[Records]
:::::

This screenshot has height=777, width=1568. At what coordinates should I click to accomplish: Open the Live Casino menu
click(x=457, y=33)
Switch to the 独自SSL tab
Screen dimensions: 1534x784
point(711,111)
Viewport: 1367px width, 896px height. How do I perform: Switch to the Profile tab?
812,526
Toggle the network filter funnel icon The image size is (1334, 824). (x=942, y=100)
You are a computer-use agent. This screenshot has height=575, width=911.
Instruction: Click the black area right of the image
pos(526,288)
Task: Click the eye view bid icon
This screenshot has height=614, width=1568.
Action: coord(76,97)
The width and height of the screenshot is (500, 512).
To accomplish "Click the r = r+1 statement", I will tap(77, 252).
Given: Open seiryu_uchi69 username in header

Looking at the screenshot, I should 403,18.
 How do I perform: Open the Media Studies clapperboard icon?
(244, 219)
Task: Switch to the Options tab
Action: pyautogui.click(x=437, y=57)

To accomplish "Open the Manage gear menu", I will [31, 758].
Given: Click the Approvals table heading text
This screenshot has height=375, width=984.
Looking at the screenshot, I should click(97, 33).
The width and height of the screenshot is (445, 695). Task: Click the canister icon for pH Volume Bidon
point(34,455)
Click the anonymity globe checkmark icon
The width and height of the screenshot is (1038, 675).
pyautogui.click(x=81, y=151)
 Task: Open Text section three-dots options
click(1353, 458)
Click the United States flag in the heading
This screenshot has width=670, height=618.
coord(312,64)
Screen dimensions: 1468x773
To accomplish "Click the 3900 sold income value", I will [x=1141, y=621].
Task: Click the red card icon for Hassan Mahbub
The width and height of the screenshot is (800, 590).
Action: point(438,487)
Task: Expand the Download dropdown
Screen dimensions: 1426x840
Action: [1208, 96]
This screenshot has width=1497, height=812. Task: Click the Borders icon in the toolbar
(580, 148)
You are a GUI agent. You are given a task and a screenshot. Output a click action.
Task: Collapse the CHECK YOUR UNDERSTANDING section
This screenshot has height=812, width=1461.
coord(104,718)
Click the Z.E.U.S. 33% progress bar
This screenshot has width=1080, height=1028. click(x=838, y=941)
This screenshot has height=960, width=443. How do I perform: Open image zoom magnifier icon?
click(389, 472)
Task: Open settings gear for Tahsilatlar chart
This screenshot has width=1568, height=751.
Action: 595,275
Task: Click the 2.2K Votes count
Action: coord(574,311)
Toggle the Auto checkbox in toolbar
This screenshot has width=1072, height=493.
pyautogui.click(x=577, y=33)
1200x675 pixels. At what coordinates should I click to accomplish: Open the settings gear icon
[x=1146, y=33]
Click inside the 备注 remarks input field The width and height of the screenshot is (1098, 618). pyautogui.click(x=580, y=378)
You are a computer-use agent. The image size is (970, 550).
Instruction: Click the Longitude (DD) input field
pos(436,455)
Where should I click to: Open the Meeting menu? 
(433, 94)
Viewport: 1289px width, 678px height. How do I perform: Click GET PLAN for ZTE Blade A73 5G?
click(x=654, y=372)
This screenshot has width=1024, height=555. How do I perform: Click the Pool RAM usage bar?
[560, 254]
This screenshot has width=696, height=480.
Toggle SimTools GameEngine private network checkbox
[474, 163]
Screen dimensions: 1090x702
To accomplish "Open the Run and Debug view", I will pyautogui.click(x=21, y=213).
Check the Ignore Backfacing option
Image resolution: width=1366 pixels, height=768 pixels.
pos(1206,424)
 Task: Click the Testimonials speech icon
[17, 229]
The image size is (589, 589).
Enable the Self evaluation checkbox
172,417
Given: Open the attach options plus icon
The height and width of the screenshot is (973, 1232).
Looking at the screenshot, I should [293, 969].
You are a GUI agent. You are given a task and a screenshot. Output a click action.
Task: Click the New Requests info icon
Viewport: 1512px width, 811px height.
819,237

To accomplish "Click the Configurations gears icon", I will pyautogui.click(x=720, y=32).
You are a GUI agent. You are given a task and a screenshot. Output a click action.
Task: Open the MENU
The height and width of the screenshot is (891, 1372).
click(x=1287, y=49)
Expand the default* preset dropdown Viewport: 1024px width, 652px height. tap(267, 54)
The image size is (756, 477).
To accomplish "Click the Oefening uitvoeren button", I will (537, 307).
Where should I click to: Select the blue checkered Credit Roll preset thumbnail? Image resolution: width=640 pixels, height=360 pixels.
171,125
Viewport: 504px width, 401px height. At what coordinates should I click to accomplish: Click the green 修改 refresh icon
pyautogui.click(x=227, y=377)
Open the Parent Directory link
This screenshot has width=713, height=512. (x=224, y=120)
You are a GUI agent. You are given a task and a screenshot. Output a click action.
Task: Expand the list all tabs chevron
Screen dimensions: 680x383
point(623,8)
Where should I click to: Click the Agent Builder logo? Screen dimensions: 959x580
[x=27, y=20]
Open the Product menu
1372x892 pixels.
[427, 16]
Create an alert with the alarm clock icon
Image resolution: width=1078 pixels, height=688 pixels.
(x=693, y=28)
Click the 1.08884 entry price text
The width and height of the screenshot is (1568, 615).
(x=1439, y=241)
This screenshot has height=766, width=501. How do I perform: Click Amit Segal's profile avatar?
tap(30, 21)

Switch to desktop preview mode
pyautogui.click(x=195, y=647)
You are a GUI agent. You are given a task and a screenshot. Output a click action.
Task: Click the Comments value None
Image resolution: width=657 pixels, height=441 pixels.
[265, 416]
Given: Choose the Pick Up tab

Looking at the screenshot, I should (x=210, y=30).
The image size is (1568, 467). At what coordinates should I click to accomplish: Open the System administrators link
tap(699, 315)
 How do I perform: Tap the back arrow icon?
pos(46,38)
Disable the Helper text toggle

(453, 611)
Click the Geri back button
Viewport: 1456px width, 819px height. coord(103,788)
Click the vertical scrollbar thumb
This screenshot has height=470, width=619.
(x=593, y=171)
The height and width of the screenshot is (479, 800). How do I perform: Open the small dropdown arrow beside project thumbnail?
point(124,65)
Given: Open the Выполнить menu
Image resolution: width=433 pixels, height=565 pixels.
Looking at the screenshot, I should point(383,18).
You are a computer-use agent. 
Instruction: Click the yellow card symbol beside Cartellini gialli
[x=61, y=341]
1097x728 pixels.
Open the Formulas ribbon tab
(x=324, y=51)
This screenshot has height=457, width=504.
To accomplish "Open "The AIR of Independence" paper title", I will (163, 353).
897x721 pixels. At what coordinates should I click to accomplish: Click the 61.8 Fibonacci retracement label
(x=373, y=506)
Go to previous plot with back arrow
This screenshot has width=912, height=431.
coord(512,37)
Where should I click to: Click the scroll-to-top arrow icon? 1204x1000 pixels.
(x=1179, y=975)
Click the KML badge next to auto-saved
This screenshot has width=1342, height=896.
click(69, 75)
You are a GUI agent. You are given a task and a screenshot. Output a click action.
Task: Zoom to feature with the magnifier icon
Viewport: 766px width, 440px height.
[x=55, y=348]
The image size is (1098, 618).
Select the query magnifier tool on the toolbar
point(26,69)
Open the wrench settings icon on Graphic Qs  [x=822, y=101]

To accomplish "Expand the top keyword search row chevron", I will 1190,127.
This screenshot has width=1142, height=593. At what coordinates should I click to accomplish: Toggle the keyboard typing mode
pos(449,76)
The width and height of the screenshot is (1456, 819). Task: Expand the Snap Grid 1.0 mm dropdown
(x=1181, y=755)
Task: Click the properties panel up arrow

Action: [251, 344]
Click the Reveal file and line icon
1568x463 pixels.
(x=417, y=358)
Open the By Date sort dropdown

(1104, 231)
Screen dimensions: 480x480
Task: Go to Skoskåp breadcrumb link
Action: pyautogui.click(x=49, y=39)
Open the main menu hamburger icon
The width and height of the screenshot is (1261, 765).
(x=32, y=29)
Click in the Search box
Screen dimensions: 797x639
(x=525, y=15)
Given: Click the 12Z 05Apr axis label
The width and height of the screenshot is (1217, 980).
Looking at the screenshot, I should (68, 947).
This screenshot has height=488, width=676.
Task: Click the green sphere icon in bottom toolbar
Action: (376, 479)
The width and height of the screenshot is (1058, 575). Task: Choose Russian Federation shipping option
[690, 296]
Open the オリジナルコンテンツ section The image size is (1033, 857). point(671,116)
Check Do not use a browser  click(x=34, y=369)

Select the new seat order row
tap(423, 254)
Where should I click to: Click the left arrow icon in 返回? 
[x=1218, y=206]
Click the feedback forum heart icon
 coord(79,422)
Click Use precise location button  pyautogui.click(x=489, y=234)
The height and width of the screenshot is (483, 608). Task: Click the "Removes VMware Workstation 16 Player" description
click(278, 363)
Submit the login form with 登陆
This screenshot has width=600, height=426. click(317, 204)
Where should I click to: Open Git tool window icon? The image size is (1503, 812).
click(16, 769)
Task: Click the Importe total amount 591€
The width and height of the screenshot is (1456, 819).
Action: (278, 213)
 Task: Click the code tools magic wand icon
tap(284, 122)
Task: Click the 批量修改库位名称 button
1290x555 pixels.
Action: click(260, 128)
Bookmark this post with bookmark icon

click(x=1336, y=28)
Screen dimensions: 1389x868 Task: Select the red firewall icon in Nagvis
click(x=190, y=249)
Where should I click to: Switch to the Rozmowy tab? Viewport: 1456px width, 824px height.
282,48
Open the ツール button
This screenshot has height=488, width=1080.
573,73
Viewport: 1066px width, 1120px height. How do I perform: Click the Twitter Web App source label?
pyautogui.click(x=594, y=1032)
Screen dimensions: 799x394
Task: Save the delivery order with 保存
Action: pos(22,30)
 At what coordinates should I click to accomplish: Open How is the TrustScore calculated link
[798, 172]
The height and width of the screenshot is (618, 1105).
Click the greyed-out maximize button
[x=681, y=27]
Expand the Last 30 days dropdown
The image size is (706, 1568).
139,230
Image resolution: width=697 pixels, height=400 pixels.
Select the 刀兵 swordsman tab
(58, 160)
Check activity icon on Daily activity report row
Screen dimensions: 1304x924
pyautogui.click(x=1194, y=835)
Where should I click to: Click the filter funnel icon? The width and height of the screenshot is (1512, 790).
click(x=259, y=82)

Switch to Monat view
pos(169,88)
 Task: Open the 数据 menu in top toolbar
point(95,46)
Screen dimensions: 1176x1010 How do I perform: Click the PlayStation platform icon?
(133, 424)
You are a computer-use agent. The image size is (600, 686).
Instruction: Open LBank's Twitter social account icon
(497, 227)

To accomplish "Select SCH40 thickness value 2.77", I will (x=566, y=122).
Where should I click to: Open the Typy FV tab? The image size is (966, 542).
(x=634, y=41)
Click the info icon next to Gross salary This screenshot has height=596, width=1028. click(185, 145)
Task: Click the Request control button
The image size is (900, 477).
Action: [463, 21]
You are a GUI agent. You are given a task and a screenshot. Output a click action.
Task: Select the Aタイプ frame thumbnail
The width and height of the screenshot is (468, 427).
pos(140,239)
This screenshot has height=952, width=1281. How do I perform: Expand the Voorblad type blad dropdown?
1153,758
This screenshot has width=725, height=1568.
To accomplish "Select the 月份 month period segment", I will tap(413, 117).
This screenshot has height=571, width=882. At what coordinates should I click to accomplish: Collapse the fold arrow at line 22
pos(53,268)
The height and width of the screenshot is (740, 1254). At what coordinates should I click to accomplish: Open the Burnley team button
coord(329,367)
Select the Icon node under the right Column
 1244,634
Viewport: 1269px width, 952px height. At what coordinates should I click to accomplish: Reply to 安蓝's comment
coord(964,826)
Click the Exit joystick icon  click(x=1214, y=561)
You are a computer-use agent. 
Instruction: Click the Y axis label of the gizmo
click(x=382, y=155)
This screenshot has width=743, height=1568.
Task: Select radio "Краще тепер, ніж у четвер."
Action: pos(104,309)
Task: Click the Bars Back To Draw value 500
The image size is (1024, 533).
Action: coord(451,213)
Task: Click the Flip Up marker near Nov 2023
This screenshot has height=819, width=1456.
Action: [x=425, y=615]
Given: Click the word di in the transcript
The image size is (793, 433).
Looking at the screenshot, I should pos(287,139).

:::::

Lay out the records as a Markdown table with the columns Row and Line, starting at the line that contains "Click the Reveal file and line icon" and ending after the line that contains "click(x=190, y=249)". Number each row and leave out blank lines.

### EXERCISE OUTPUT
| Row | Line |
|---|---|
| 1 | Click the Reveal file and line icon |
| 2 | 1568x463 pixels. |
| 3 | (x=417, y=358) |
| 4 | Open the By Date sort dropdown |
| 5 | (1104, 231) |
| 6 | Screen dimensions: 480x480 |
| 7 | Task: Go to Skoskåp breadcrumb link |
| 8 | Action: pyautogui.click(x=49, y=39) |
| 9 | Open the main menu hamburger icon |
| 10 | The width and height of the screenshot is (1261, 765). |
| 11 | (x=32, y=29) |
| 12 | Click in the Search box |
| 13 | Screen dimensions: 797x639 |
| 14 | (x=525, y=15) |
| 15 | Given: Click the 12Z 05Apr axis label |
| 16 | The width and height of the screenshot is (1217, 980). |
| 17 | Looking at the screenshot, I should (68, 947). |
| 18 | This screenshot has height=488, width=676. |
| 19 | Task: Click the green sphere icon in bottom toolbar |
| 20 | Action: (376, 479) |
| 21 | The width and height of the screenshot is (1058, 575). Task: Choose Russian Federation shipping option |
| 22 | [690, 296] |
| 23 | Open the オリジナルコンテンツ section The image size is (1033, 857). point(671,116) |
| 24 | Check Do not use a browser  click(x=34, y=369) |
| 25 | Select the new seat order row |
| 26 | tap(423, 254) |
| 27 | Where should I click to: Click the left arrow icon in 返回?  |
| 28 | [x=1218, y=206] |
| 29 | Click the feedback forum heart icon |
| 30 |  coord(79,422) |
| 31 | Click Use precise location button  pyautogui.click(x=489, y=234) |
| 32 | The height and width of the screenshot is (483, 608). Task: Click the "Removes VMware Workstation 16 Player" description |
| 33 | click(278, 363) |
| 34 | Submit the login form with 登陆 |
| 35 | This screenshot has width=600, height=426. click(317, 204) |
| 36 | Where should I click to: Open Git tool window icon? The image size is (1503, 812). |
| 37 | click(16, 769) |
| 38 | Task: Click the Importe total amount 591€ |
| 39 | The width and height of the screenshot is (1456, 819). |
| 40 | Action: (278, 213) |
| 41 |  Task: Click the code tools magic wand icon |
| 42 | tap(284, 122) |
| 43 | Task: Click the 批量修改库位名称 button |
| 44 | 1290x555 pixels. |
| 45 | Action: click(260, 128) |
| 46 | Bookmark this post with bookmark icon |
| 47 | click(x=1336, y=28) |
| 48 | Screen dimensions: 1389x868 Task: Select the red firewall icon in Nagvis |
| 49 | click(x=190, y=249) |